Police recently created an oil and gas unit in the area, headed by Mr Abbas Byakagaba.
However, the Army spokesman, Col. Felix Kulayigye, questioned the motives of the clerics.
“If anybody is well-intentioned, why should they demand the removal of security from the Albertine area where there is oil?” Col. Kulayigye said. “Do they want to preach to the oil?”
The clerics from the Anglican, Orthodox, Catholic, Seventh Day Adventist churches and the Islamic faith from West Nile, Rwenzori, Bunyoro and Acholi sub-regions, made the resolution on January 30 during a meeting under the Inter Religious Council of Uganda in Hoima Town.
While debating their oversight role in the extractive industries, they said they are cognisant of the fact that oil and other natural resources have been a source of violent conflicts in many countries in Africa, including Nigeria, Sudan, Equatorial Guinea, Angola and Democratic Republic of Congo.
They said they are encouraged by sustainable use of oil and other natural resources in countries such as Botswana and Norway, which present hope that Uganda’s oil still has the chance to take this path.
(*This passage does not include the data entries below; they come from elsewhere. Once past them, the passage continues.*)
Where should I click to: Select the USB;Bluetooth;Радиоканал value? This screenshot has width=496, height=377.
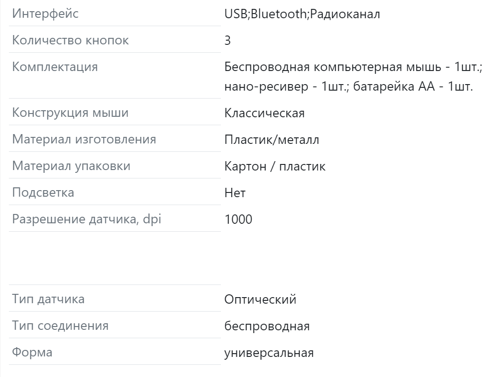point(302,14)
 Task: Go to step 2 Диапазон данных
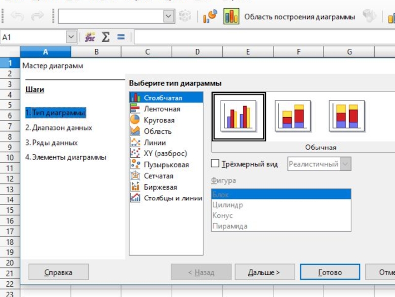[x=59, y=128]
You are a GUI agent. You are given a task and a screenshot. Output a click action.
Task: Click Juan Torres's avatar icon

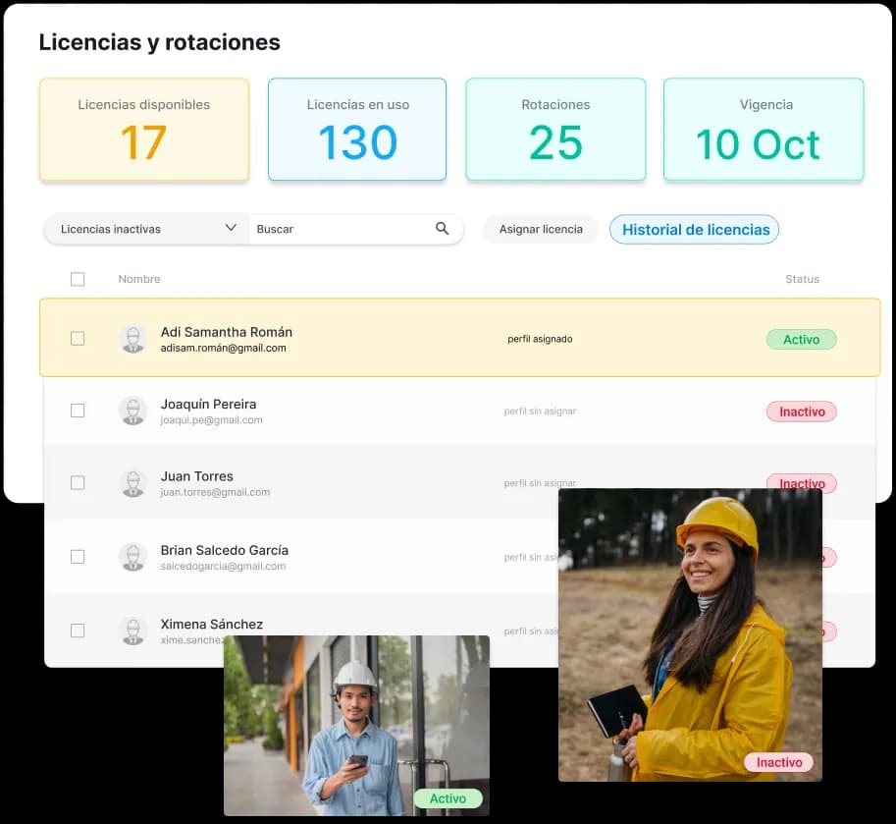point(132,483)
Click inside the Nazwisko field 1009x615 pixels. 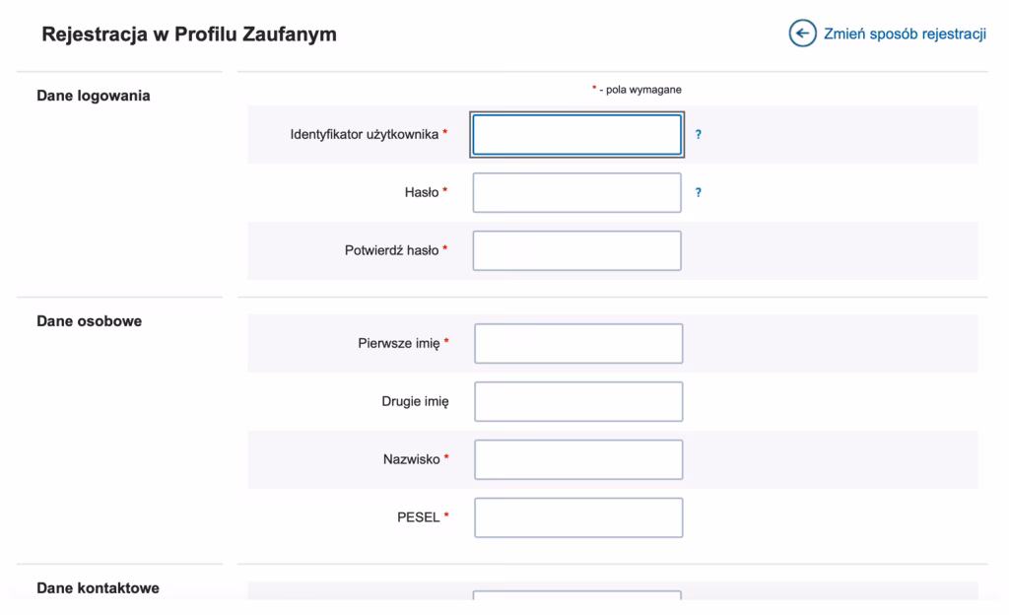(x=578, y=459)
The clerics expressed concern over the delay in reviewing the legislations and creation of institutions for effective management of Uganda’s oil, and urged government to expedite the implementation of parliamentary resolutions on oil during its special sitting in October last year.
They also demanded that religious leaders are included on oil governance bodies.
The head of communications in the Ministry of Energy, Mr Bukenya Matovu, told Daily Monitor yesterday that the new oil law is ready and is only awaiting parliamentary approval.